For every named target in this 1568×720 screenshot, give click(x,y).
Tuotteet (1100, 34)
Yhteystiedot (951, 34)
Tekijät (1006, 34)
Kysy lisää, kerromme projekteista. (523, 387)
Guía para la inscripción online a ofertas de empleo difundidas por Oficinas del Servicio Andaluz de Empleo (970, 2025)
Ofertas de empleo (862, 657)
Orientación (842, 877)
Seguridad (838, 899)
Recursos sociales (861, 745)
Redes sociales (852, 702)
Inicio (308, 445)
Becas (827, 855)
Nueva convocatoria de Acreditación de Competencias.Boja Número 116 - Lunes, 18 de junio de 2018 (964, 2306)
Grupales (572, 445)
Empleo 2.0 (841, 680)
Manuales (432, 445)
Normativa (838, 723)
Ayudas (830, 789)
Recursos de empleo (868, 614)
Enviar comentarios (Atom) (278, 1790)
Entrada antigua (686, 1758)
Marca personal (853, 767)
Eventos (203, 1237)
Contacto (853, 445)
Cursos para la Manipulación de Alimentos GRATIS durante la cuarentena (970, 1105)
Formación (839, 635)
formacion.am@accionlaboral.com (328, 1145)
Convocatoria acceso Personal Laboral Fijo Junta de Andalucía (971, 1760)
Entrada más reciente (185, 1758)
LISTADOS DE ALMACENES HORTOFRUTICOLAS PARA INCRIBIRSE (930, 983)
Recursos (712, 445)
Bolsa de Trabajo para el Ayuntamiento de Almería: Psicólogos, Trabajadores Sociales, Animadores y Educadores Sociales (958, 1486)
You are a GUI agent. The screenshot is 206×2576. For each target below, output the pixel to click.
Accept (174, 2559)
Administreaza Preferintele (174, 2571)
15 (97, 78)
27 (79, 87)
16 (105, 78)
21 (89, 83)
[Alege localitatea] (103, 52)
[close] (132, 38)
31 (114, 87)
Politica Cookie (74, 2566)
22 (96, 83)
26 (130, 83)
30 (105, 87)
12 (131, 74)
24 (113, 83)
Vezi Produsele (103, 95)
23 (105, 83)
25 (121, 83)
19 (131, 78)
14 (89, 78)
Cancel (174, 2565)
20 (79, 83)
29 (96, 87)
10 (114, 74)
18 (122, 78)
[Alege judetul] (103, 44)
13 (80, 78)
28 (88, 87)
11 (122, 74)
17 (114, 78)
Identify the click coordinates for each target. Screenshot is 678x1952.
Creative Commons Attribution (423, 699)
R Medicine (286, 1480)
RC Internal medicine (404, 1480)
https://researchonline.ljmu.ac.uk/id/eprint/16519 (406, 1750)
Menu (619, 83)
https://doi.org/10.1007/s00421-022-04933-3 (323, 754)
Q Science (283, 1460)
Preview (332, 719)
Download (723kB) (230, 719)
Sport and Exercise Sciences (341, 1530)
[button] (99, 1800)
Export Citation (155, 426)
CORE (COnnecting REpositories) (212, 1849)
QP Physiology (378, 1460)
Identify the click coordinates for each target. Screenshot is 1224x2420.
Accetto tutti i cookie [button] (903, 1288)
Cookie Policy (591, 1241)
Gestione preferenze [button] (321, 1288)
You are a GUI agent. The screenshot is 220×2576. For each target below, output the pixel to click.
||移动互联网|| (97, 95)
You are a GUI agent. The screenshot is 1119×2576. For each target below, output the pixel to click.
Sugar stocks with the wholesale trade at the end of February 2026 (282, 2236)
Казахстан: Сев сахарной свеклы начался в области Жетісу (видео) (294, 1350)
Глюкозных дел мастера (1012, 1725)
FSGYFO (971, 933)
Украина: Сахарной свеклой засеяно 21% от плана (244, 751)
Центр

= = = = = = =

_TASK_. Recast all of the rows above as a JSON list of strings, with one string per line and blank lines omitted.

_EXERCISE RESULT_.
[
  "For every named target in this 1568×720 screenshot, give click(x,y).",
  "Tuotteet (1100, 34)",
  "Yhteystiedot (951, 34)",
  "Tekijät (1006, 34)",
  "Kysy lisää, kerromme projekteista. (523, 387)",
  "Guía para la inscripción online a ofertas de empleo difundidas por Oficinas del Servicio Andaluz de Empleo (970, 2025)",
  "Ofertas de empleo (862, 657)",
  "Orientación (842, 877)",
  "Seguridad (838, 899)",
  "Recursos sociales (861, 745)",
  "Redes sociales (852, 702)",
  "Inicio (308, 445)",
  "Becas (827, 855)",
  "Nueva convocatoria de Acreditación de Competencias.Boja Número 116 - Lunes, 18 de junio de 2018 (964, 2306)",
  "Grupales (572, 445)",
  "Empleo 2.0 (841, 680)",
  "Manuales (432, 445)",
  "Normativa (838, 723)",
  "Ayudas (830, 789)",
  "Recursos de empleo (868, 614)",
  "Enviar comentarios (Atom) (278, 1790)",
  "Entrada antigua (686, 1758)",
  "Marca personal (853, 767)",
  "Eventos (203, 1237)",
  "Contacto (853, 445)",
  "Cursos para la Manipulación de Alimentos GRATIS durante la cuarentena (970, 1105)",
  "Formación (839, 635)",
  "formacion.am@accionlaboral.com (328, 1145)",
  "Convocatoria acceso Personal Laboral Fijo Junta de Andalucía (971, 1760)",
  "Entrada más reciente (185, 1758)",
  "LISTADOS DE ALMACENES HORTOFRUTICOLAS PARA INCRIBIRSE (930, 983)",
  "Recursos (712, 445)",
  "Bolsa de Trabajo para el Ayuntamiento de Almería: Psicólogos, Trabajadores Sociales, Animadores y Educadores Sociales (958, 1486)",
  "You are a GUI agent. The screenshot is 206×2576. For each target below, output the pixel to click.",
  "Accept (174, 2559)",
  "Administreaza Preferintele (174, 2571)",
  "15 (97, 78)",
  "27 (79, 87)",
  "16 (105, 78)",
  "21 (89, 83)",
  "[Alege localitatea] (103, 52)",
  "[close] (132, 38)",
  "31 (114, 87)",
  "Politica Cookie (74, 2566)",
  "22 (96, 83)",
  "26 (130, 83)",
  "30 (105, 87)",
  "12 (131, 74)",
  "24 (113, 83)",
  "Vezi Produsele (103, 95)",
  "23 (105, 83)",
  "25 (121, 83)",
  "19 (131, 78)",
  "14 (89, 78)",
  "Cancel (174, 2565)",
  "20 (79, 83)",
  "29 (96, 87)",
  "10 (114, 74)",
  "18 (122, 78)",
  "[Alege judetul] (103, 44)",
  "13 (80, 78)",
  "28 (88, 87)",
  "11 (122, 74)",
  "17 (114, 78)",
  "Identify the click coordinates for each target. Screenshot is 678x1952.",
  "Creative Commons Attribution (423, 699)",
  "R Medicine (286, 1480)",
  "RC Internal medicine (404, 1480)",
  "https://researchonline.ljmu.ac.uk/id/eprint/16519 (406, 1750)",
  "Menu (619, 83)",
  "https://doi.org/10.1007/s00421-022-04933-3 (323, 754)",
  "Q Science (283, 1460)",
  "Preview (332, 719)",
  "Download (723kB) (230, 719)",
  "Sport and Exercise Sciences (341, 1530)",
  "[button] (99, 1800)",
  "Export Citation (155, 426)",
  "CORE (COnnecting REpositories) (212, 1849)",
  "QP Physiology (378, 1460)",
  "Identify the click coordinates for each target. Screenshot is 1224x2420.",
  "Accetto tutti i cookie [button] (903, 1288)",
  "Cookie Policy (591, 1241)",
  "Gestione preferenze [button] (321, 1288)",
  "You are a GUI agent. The screenshot is 220×2576. For each target below, output the pixel to click.",
  "||移动互联网|| (97, 95)",
  "You are a GUI agent. The screenshot is 1119×2576. For each target below, output the pixel to click.",
  "Sugar stocks with the wholesale trade at the end of February 2026 (282, 2236)",
  "Казахстан: Сев сахарной свеклы начался в области Жетісу (видео) (294, 1350)",
  "Глюкозных дел мастера (1012, 1725)",
  "FSGYFO (971, 933)",
  "Украина: Сахарной свеклой засеяно 21% от плана (244, 751)",
  "Центр"
]